→ **MATERIALS PROVIDED**
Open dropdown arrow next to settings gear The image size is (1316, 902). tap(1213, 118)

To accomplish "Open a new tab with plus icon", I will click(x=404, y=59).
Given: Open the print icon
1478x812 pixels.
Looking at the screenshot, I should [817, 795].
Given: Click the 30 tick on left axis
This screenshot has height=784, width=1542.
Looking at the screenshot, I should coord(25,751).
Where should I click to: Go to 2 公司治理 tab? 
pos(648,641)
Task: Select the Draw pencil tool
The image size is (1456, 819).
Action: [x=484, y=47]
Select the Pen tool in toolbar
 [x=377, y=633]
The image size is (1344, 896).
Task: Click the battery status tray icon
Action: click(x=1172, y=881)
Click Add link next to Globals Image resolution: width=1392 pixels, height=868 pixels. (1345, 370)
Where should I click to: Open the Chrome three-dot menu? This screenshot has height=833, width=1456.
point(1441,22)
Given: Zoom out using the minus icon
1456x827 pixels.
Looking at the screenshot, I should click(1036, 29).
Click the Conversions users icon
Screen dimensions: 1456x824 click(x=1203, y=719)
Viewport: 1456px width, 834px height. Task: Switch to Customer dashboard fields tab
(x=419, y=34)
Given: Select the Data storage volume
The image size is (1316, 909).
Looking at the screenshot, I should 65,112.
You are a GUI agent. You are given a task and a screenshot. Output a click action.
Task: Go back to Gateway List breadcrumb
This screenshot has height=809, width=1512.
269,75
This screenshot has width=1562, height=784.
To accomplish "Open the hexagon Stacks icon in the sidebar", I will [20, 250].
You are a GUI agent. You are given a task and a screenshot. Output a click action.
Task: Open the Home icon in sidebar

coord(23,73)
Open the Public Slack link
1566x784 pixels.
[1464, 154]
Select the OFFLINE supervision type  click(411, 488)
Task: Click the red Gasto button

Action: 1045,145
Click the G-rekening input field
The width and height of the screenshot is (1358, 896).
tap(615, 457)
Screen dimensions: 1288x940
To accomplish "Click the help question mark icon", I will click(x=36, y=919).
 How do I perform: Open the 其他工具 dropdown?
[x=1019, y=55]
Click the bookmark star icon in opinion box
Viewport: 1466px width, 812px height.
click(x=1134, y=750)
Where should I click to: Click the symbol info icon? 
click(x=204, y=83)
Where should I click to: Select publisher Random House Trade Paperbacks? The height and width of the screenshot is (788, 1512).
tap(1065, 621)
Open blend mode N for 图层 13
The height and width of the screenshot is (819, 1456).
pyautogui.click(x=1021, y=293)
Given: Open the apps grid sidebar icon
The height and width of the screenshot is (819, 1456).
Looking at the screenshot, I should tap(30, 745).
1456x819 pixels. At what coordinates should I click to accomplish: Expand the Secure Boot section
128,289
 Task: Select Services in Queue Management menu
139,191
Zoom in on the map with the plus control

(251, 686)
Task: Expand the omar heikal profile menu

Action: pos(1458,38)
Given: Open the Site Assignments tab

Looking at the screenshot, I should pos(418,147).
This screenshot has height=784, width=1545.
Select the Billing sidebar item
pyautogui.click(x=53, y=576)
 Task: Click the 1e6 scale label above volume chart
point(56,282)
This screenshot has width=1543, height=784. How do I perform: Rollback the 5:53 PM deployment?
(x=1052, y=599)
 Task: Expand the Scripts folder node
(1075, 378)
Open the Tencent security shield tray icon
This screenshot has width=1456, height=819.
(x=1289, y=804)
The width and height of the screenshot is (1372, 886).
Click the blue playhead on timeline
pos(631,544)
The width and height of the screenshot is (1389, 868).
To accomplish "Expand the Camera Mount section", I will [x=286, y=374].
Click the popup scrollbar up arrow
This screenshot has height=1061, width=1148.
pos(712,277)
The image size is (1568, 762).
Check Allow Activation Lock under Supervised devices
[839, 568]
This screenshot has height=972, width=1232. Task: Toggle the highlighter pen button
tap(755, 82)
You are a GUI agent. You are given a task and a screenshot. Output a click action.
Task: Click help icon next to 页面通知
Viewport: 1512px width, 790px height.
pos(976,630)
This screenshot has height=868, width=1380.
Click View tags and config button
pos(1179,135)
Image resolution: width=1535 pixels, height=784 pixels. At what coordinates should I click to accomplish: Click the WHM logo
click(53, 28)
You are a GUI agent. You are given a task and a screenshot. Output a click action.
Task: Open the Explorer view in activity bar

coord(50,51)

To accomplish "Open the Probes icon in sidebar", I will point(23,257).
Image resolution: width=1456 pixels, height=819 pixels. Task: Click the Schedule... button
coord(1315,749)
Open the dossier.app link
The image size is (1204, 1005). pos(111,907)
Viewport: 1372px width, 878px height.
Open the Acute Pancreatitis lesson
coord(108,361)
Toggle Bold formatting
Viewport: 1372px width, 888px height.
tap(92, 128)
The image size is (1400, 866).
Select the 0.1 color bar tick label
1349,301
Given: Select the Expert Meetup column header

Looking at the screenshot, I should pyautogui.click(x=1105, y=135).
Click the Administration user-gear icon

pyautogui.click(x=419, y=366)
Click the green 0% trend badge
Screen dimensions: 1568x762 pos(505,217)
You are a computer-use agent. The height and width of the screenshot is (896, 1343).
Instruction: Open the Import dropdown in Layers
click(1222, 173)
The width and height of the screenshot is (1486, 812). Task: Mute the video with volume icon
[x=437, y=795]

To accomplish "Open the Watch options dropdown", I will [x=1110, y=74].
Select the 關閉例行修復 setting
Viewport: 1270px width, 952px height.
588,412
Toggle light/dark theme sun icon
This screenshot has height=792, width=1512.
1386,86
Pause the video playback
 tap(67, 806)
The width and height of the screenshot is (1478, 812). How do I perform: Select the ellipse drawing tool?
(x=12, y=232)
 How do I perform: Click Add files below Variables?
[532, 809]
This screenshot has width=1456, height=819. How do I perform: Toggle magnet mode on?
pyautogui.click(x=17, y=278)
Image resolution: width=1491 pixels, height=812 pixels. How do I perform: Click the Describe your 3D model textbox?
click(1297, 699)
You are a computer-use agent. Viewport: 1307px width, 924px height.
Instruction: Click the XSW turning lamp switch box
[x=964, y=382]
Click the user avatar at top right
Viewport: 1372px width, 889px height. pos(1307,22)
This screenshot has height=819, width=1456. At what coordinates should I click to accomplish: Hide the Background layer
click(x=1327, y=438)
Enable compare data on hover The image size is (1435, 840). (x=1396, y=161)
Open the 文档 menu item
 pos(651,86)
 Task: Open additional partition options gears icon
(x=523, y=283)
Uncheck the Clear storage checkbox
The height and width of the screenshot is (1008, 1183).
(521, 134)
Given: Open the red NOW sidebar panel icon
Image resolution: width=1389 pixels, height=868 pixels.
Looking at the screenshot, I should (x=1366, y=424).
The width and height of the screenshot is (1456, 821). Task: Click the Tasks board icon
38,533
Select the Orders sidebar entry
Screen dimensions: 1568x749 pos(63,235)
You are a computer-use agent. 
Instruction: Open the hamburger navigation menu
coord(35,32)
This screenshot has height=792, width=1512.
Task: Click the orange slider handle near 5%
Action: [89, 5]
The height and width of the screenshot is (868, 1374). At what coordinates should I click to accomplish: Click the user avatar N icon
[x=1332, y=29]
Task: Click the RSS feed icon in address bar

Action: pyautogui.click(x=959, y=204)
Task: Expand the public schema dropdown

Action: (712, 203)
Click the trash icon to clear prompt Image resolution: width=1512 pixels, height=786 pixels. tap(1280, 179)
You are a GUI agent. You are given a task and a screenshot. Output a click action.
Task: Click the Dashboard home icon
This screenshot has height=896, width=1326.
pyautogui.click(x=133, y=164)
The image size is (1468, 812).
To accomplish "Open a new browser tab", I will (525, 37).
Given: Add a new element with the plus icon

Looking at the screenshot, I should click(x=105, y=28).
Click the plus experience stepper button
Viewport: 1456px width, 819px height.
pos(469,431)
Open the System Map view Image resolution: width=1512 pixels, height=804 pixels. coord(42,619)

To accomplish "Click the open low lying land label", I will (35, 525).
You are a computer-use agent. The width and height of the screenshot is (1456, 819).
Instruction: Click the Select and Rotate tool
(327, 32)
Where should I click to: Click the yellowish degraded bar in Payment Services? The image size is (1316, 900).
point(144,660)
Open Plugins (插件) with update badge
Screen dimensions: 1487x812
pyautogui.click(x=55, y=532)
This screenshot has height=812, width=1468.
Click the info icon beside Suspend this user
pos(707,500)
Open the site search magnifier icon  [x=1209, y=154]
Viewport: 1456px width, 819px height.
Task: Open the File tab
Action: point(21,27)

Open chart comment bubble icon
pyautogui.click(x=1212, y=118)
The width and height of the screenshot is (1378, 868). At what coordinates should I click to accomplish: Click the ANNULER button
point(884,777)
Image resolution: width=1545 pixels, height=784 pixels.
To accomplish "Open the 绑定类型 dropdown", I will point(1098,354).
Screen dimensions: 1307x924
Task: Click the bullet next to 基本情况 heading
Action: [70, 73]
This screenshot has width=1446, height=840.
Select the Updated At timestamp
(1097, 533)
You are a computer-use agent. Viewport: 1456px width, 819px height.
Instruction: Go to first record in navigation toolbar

→ **WHAT THE TASK ASKS**
Your answer must be the lines above from the one containing "Where should I click to: Open" to the one containing "Given: Open the apps grid sidebar icon", both included, restated word for word.

→ **SOLUTION FOR THIS PROBLEM**
Where should I click to: Open the Chrome three-dot menu? This screenshot has height=833, width=1456.
point(1441,22)
Given: Zoom out using the minus icon
1456x827 pixels.
Looking at the screenshot, I should click(1036, 29).
Click the Conversions users icon
Screen dimensions: 1456x824 click(x=1203, y=719)
Viewport: 1456px width, 834px height. Task: Switch to Customer dashboard fields tab
(x=419, y=34)
Given: Select the Data storage volume
The image size is (1316, 909).
Looking at the screenshot, I should 65,112.
You are a GUI agent. You are given a task and a screenshot. Output a click action.
Task: Go back to Gateway List breadcrumb
This screenshot has height=809, width=1512.
269,75
This screenshot has width=1562, height=784.
To accomplish "Open the hexagon Stacks icon in the sidebar", I will [20, 250].
You are a GUI agent. You are given a task and a screenshot. Output a click action.
Task: Open the Home icon in sidebar

coord(23,73)
Open the Public Slack link
1566x784 pixels.
[1464, 154]
Select the OFFLINE supervision type  click(411, 488)
Task: Click the red Gasto button

Action: 1045,145
Click the G-rekening input field
The width and height of the screenshot is (1358, 896).
tap(615, 457)
Screen dimensions: 1288x940
To accomplish "Click the help question mark icon", I will click(x=36, y=919).
 How do I perform: Open the 其他工具 dropdown?
[x=1019, y=55]
Click the bookmark star icon in opinion box
Viewport: 1466px width, 812px height.
click(x=1134, y=750)
Where should I click to: Click the symbol info icon? 
click(x=204, y=83)
Where should I click to: Select publisher Random House Trade Paperbacks? The height and width of the screenshot is (788, 1512).
tap(1065, 621)
Open blend mode N for 图层 13
The height and width of the screenshot is (819, 1456).
pyautogui.click(x=1021, y=293)
Given: Open the apps grid sidebar icon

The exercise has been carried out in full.